President Donald Trump speaks Monday at the American Farm Bureau...

President Donald Trump speaks Monday at the American Farm Bureau Federation's 100th annual convention in New Orleans. Credit: AP/Jacquelyn Martin

At certain moments it seems as if President Donald Trump doesn't need all those terrible disgusting enemies when he has himself.

Here he was on television with the most hospitable of possible hosts, Fox's Jeanine Pirro. "I’m going to ask you," she said. "Are you now or have you ever worked for Russia, Mr. President?"

Wow, that's easy. The first thing anyone would expect him or anyone in his position to say to that massive, high-hanging matzoh ball is "No," or "No of course not," or "No, even the notion is preposterous."

If Trump said "No" and it proves true — which one can only presume — then good for him and good for America. All anyone had said otherwise was that law enforcers had suspicions to the contrary. If his denial were a lie, well, why not go with it anyway, since his falsehood count already is off the charts. Let the "enemies" prove him false.

Trump was so revved up about getting to attack critics and accusers that perhaps he forgot to say "No." He called the question "the most insulting thing I’ve ever been asked." On he went about other people trying to do bad things to him because they are bad or corrupt or dishonest and so on.

But during the interview, he condemned the news stories about the suspicions and failed to answer if he worked for Russia. And he answered "No" in subsequent interviews, but by then, fully accurate headlines stated: "Asked whether he’s worked for Russia, Trump doesn’t answer directly."
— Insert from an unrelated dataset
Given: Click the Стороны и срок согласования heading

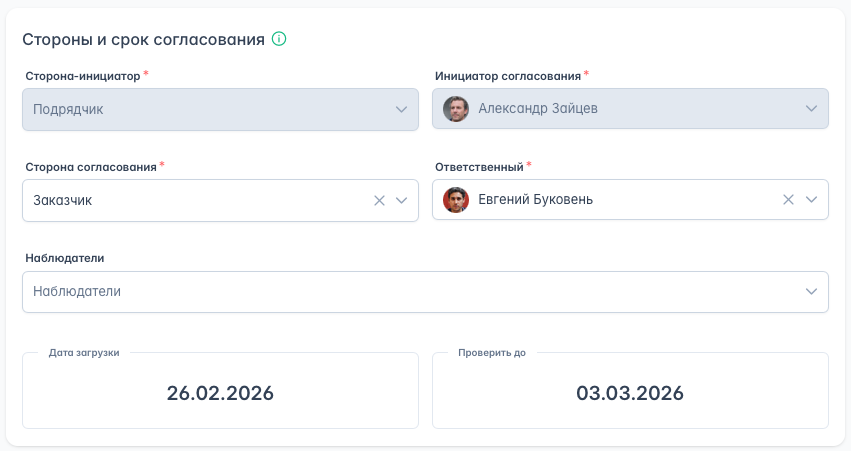Looking at the screenshot, I should point(143,40).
That happened because he failed to give a simple truthful answer to a simple question, leaving any skeptic in the audience to wonder. Pirro could have helped him by asking again. Why didn't she?

We've known for a long time that the current president is willing to blast just about anyone except Vladimir Putin. Maybe he sees no reason to attack the Russian president. Fine. But does it then get him anywhere to attack all the others? Or, why call strongmen like China's President Xi Jinping more honorable than citizens such as Sen. Chuck Schumer and Rep. Nancy Pelosi, even if he doesn't like them?

To be totally uncynical: It all seems very strange.

Fencing at the southern U.S. border has been built before and common sense tells you it will be expanded again at some point. If Trump truly believed it is a solution, he wouldn't need to inflate its importance or urgency by keeping government agencies shut down or telling stories without evidence of women "tied with electrical tape" being trafficked over the border.

"They just make a left into the United States," he said, "and they come in and they have women tied up, they have tape over their mouths, electrical tape, usually blue tape as they call it. It’s powerful stuff. Not good. And they have three, four, five of them in vans or three of them in back seats of cars and they just drive right in.”

If he shared some shred of proof, it would sure help his case with the public, not hurt it. But everyone's still waiting for that. All we can say for sure is that maybe he has backup, maybe he doesn't. If so, why not come out with it?

"Oh, you'll just never give him credit," his faithful followers complain. But either the abduction scenario is accurate or it is not. Trump is the one making the claim and needs to support it. That's how this works, just about everywhere. How hard is it to answer a question plainly and back up what you say?